From books to magazine articles to even some new children's stories, 2012 brought a lot of great reads to the world. Here are just a few of the things we read and loved this year.

Senior Editor Emmet Sullivan
Gone Girl by Gillian Flynn
The story of a missing wife and a suspicious husband quickly turns into a captivating thriller that twists with each new chapter. The fact that it's written by Flynn, a Chicagoan and Northwestern grad, makes it even better.

Executive Editor Cassie Walker Burke
The Chocolate Money by Ashley Prentice Norton
I won’t say it was a Best Read, but it was definitely the most intriguing novel I read this year (check out my interview with the author). Some of the darkest incidents in the book were not apparently far from fiction, and her portrayal of some real-life upper crust Chicagoans kept me fascinated, if also somewhat disturbed.

Dining Editor Penny Pollack
"Revenge Is a Dish Best Served Piping Hot from a Coal-Fired Oven," New York magazine, October 29
Since Jeff Ruby and I “wrote the book on pizza” (Everybody Loves Pizza), a current story about New York Pizza wars provided a particularly entertaining read for me.

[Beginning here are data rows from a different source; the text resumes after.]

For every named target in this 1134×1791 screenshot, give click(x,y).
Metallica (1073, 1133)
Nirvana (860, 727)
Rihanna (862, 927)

Then again, since everyone does love pizza, and everyone eats pizza, and everyone has pizza loyalties, I think every pizza-head out there will enjoy this story.

Senior Editor Jeff Ruby
Love and Shame and Love by Peter Orner
Orner, a North Shore kid of the 70s and 80s, gets Chicago and its irregular rhythms in a way that few writers do anymore. When this novel — told in a series of brief, loosely connected chapters — wasn't making me laugh or shake my head in anger and recognition, it was breaking my heart.

Senior Editor Geoff Johnson
Billy Lynn’s Long Halftime Walk by Ben Fountain
Fountain's novel is a powerful, funny, impossible-to-put-down novel of the Iraq War with the improbable setting of a Dallas Cowboys football game. Local connection: The visiting Bears kick Cowboys butt (another sign this is a work of fiction). The Passage of Power Robert Caro With its account of the battle between Lyndon Johnson and John F. Kennedy for the Democratic presidential nomination in 1960, the fourth volume in Robert Caro’s bio of LBJ, was a great election-year read. Local connection: several cameo appearances by “Dick” Daley (that’s Richard J., for you youngsters), in one instance accompanied by the phrase “widespread fraud.”

Features Editor David Bernstein
Darth Vader and Son by Jeffrey Brown
As a Star Wars generation kid—disclaimer: the original Star Wars movies, not the prequels—this little book was pure joy. I now read it with my five-year-old daughter, who cracks up at little Luke and a much kinder, gentler Darth Vader.